Losses & calibration — why the loss decides whether the auction works

The architecture is settled (lesson 4). Now: what objective do you minimize, and does its output mean P(click) or just a ranking score? The answer is the difference between an ads stack that bids correctly and one that's wrong by 2×.

Pointwise BCE — the workhorse

The default loss for CTR/CVR prediction is binary cross-entropy on per-impression labels. For logit z = f(x) and label y ∈ {0,1}:

L_BCE(x, y) = −[ y · log σ(z) + (1 − y) · log(1 − σ(z)) ]

Why this and not something else? Because BCE is a proper scoring rule. The optimum of E_(x,y)[L_BCE] is achieved iff σ(f(x)) = P(y = 1 | x). The model is being asked to estimate the true posterior — calibration is the property BCE is solving for, not a separate goal you bolt on. Two practical consequences: (1) the output is directly usable as a probability — an auction can multiply it by a bid and get expected revenue with the right units; (2) shifting all logits by a constant changes the loss (σ is not shift-invariant), so the model is forced to learn the absolute level, not just the order.

Pairwise losses — the order is all that matters

If you only ever rank items relative to each other within a request, you don't need probabilities. You can train on preference pairs: an observed positive x⁺ (clicked) and a negative x⁻ (skipped or sampled). With scores s⁺ = f(x⁺), s⁻ = f(x⁻):

L_BPR = −log σ(s⁺ − s⁻)

This is BPR (Rendle et al. 2009). RankNet (Burges et al. 2005, web search) is the same loss; BPR rediscovered it from the recsys community four years later.

The structural fact about pairwise losses: the loss depends only on the score difference. Add a million to every score and nothing changes. The output is a ranking signal, not a probability — it tells you "x⁺ beats x⁻" but emphatically does not tell you "x⁺ has CTR = 0.04". Post-hoc calibration is required if a downstream consumer wants probabilities.

Listwise losses — when the metric is a property of the whole list

Pairwise loss treats all pairs as equally important. But a swap at positions (1, 2) usually moves the ranking metric (NDCG, MRR) far more than a swap at (97, 98).

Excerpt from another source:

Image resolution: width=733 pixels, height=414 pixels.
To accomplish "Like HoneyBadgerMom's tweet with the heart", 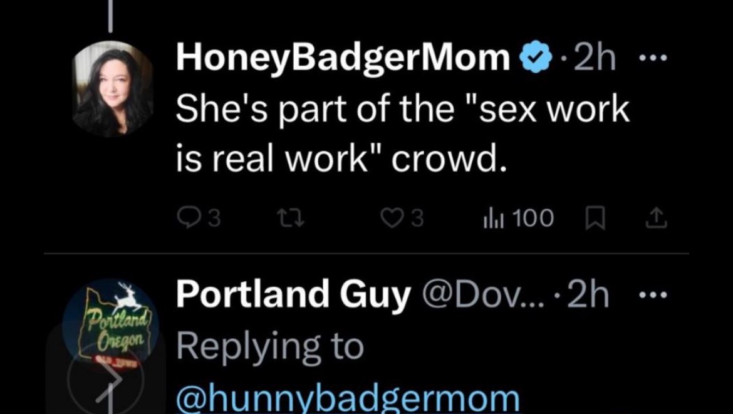I will (x=392, y=219).
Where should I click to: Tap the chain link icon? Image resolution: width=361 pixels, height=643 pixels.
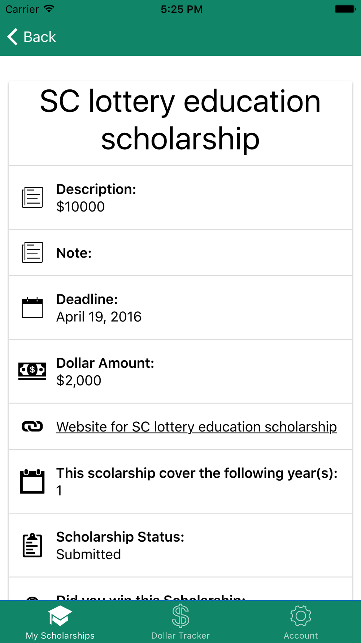pyautogui.click(x=32, y=426)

LambdaRank (Burges, Ragno, Le, NIPS 2006; the 2010 paper is the unified survey) — and its GBDT incarnation LambdaMART, the historical state of the art for web search — fixes this by weighting each pair's gradient by the change in NDCG the swap would produce:

∂L / ∂s_i ∝ Σ_j [ −σ(s_j − s_i) · |ΔNDCG_ij| ]

LightGBM's lambdarank objective is essentially this. The other listwise family treats the list as a softmax: L_sm = −log [ exp(s⁺) / Σ_j exp(s_j) ]. This is the classic matching/retrieval loss — every positive competes against the rest of the in-batch (or sampled) negatives; lesson 6 picks up the sampled-negatives side. ListNet/ListMLE go further by defining a probability distribution over permutations and minimising KL — theoretically clean, rarely used in production because of cost.

Pointwise vs pairwise vs listwise — the decision rule

	Pointwise BCE	Pairwise (BPR/RankNet)	Listwise (Lambda/softmax)
Output	Calibrated probability	Ranking score (shift-invariant)	Ranking score (shift-invariant)
Calibration	Native — proper scoring rule	None — post-hoc only	None — post-hoc only
Sample efficiency	OK; one example, one gradient	Better on hard pairs; pair-mining helps	Best when metric is rank-aware
Gradient variance	Low	Moderate; depends on pair sampler	Depends on listwise definition
Multi-task heads	Easy — each head BCE on its own label	Awkward — pair structure differs per task	Awkward — list structure differs per task
Inference shape	Per-item: probability	Per-item: score; rank-only	Often per-list scoring possible

Production reality at large platforms: pointwise BCE multi-task is the default. You get calibrated probabilities for every head (CTR, P(watch), P(convert | click)); a policy combines them. Listwise re-rankers may sit on top for inter-item effects — but the per-item scores feeding into them are still BCE-trained.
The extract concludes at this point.